We Need a Nationwide Vaccine Mandate

Measures like those France and New York City recently instituted are an appropriate tool for preventing impending and devastating mass death.

It’s possible to oppose mandatory drug testing and nonconsensual medical experiments while seeing vaccine mandates as a pragmatic solution to an exceptional and life-threatening crisis. (Towfiqu Barbhuiya / Unsplash)


From the start of the pandemic, we’ve known several things about this coronavirus that make it particularly dangerous. One is its high level of infectiousness, which allows it to quickly overwhelm health care infrastructure. Another is its ability to constantly evolve and change, rapidly upending what we thought we knew. And the other is the vastness of what we don’t know about it, such as the exact nature of the mysterious long-term symptoms it leaves some sufferers with.

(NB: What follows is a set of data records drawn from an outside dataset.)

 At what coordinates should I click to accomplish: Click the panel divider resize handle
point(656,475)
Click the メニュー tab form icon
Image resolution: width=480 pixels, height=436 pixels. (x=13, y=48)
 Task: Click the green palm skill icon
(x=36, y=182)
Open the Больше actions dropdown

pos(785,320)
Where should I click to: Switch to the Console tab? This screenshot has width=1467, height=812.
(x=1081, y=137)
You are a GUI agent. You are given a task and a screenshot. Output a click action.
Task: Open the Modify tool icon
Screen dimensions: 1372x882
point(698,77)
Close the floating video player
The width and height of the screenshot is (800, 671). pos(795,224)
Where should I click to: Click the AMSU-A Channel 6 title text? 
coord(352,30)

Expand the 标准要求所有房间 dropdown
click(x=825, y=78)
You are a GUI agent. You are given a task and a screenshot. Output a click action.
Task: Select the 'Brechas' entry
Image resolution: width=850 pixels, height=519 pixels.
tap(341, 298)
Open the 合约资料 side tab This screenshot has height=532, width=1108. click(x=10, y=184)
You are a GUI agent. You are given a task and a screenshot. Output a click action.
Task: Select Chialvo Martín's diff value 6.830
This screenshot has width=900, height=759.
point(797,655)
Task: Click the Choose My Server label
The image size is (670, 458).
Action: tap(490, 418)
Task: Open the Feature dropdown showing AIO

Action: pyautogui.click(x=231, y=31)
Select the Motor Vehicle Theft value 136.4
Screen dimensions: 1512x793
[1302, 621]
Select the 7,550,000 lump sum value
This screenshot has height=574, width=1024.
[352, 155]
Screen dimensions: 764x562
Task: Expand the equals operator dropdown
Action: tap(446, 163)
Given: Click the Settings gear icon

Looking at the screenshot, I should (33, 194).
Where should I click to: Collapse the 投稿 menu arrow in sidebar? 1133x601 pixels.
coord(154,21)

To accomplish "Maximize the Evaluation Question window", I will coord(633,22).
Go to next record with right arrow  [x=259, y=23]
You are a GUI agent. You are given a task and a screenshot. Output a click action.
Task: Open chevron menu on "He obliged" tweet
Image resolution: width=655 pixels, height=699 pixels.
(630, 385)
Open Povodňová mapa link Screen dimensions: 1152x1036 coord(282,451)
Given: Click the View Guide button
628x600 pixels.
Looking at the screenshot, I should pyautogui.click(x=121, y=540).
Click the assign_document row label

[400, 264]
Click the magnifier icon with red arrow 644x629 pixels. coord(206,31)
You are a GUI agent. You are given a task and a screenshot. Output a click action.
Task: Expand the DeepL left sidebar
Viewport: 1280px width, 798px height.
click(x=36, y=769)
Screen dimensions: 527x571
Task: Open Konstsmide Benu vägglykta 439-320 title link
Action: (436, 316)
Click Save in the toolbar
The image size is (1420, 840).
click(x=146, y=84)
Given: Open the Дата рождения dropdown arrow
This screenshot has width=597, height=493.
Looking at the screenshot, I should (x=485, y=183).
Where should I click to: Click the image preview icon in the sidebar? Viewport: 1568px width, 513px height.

So it is only three months after the CDC told people they could unmask again to a hail of criticism from public health experts, and a little over a month since President Joe Biden all but “declared independence” from the pandemic, that the United States seems to be backsliding to the bad old days of 2020’s impossibly dark winter. Cases and hospitalizations are at their highest since February, hospitals are once again being overwhelmed with COVID patients, and an ever growing number of children are ending up in intensive care. According to one model, Americans can expect anywhere between eight hundred fifty and four thousand deaths per day by October this year.

The way out of this is well-established, as modeled by countries like Vietnam, Iceland, New Zealand, and Taiwan: a strict, short-term stay-at-home order, in which both businesses and workers are fully underwritten (including, ideally, with a pause on evictions, foreclosures, bills, and other payments), allowing a comprehensive quarantine and contact-tracing regime to eliminate community spread of the virus from the country entirely, before turning to measures to keep it out afterward. Unfortunately, despite consistently robust polling throughout the winter, this idea has been made a political nonstarter in the United States ever since Biden preemptively ruled it out, with public health experts quickly following the president’s lead.